Shows including Peaky Blinders, Line Of Duty and soap EastEnders have been paused, but Wenger said he is in regular dialog with producers and his contemporaries in the UK and U.S. over ways to resume filming safely.

Speaking as part of a series of YouTube conversations with UK television chiefs being staged by the Edinburgh TV Festival, he said there will be a focus on managing actor production clashes, telling stories that do not involve international travel, and tapping into producer “ingenuity.”

While he said it was too early to present fully formed solutions, he suggested that the BBC may be open-minded about ideas including “quarantining actors and crew in order to allow actors to interact in the same space” if social distancing measures remain in place. This will be even more pertinent where overseas filming is necessary, he said.

Wenger’s team has taken note of the camera trickery being used on Australian soap Neighbours to make actors look closer together, though he made clear that BBC continuing dramas, such as EastEnders and Casualty, are “not quite at that point yet.”

He added that the BBC will “learn an awful lot” from remaking Talking Heads, a series of 12 monologues from British playwright Alan Bennett that will star the likes of Jodie Comer. The series is being shot at Elstree Studios from today and will observe the UK’s strict lockdown rules, but Wenger said the restrictions have become apparent very quickly.

Moving theatrical scenery is difficult without breaking social distancing rules, for example, while hair, makeup and costume artists can’t touch the actors. “That inevitably slows a shoot down, so those very practical challenges are becoming clearer. Until you can put two actors together on a set, it is going to be very hard to make drama normally,” Wenger said.

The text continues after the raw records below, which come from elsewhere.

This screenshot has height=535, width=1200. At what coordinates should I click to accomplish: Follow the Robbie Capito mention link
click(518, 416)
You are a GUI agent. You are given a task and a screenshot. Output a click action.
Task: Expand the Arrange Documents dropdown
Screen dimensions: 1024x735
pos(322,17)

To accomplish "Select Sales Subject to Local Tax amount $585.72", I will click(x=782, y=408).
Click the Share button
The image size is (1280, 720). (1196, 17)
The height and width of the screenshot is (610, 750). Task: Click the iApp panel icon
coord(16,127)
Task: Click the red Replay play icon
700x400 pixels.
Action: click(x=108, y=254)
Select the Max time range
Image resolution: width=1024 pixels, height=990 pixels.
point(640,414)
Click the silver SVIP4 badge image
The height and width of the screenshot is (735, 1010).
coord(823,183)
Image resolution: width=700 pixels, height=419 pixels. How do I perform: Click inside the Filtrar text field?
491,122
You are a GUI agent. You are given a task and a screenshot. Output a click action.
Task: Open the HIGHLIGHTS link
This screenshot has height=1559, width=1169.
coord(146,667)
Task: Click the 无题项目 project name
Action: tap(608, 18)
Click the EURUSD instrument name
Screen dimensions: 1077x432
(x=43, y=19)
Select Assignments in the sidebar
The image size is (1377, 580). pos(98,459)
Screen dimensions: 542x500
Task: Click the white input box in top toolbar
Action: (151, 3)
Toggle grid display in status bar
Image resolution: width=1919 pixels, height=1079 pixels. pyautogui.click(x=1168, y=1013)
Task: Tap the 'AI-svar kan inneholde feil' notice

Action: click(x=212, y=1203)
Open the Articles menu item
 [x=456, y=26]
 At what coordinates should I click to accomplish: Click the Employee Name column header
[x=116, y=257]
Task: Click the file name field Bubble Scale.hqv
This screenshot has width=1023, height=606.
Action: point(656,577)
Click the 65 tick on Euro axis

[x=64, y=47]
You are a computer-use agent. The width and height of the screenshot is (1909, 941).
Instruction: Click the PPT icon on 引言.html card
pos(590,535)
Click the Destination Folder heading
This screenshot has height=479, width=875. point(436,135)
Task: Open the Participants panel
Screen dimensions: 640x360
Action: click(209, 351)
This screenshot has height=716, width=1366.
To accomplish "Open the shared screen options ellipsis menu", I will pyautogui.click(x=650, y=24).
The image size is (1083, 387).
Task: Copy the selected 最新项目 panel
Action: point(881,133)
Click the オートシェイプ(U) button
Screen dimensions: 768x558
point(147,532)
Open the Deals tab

Much like his counterpart at pay-TV broadcaster Sky, Cameron Roach, Wenger said his focus will shift from set-piece international drama to telling more local stories in the short-term. “We will be, without doubt, spending more on shows that are shot within the UK because of the restrictions that are going to go on way beyond lockdown. We are really going to be leaning into a variety of stories set around the whole of the UK,” he said.

In the longer-term, Wenger said viewers will want big, ambitious storytelling. “We’re going to be looking for ideas that play to people’s sense of fun, of mischief and provocation. We will be looking for big, really entertaining, edge of your seat, rollercoaster drama,” he said, adding that people “want to be taken outside of their worlds.”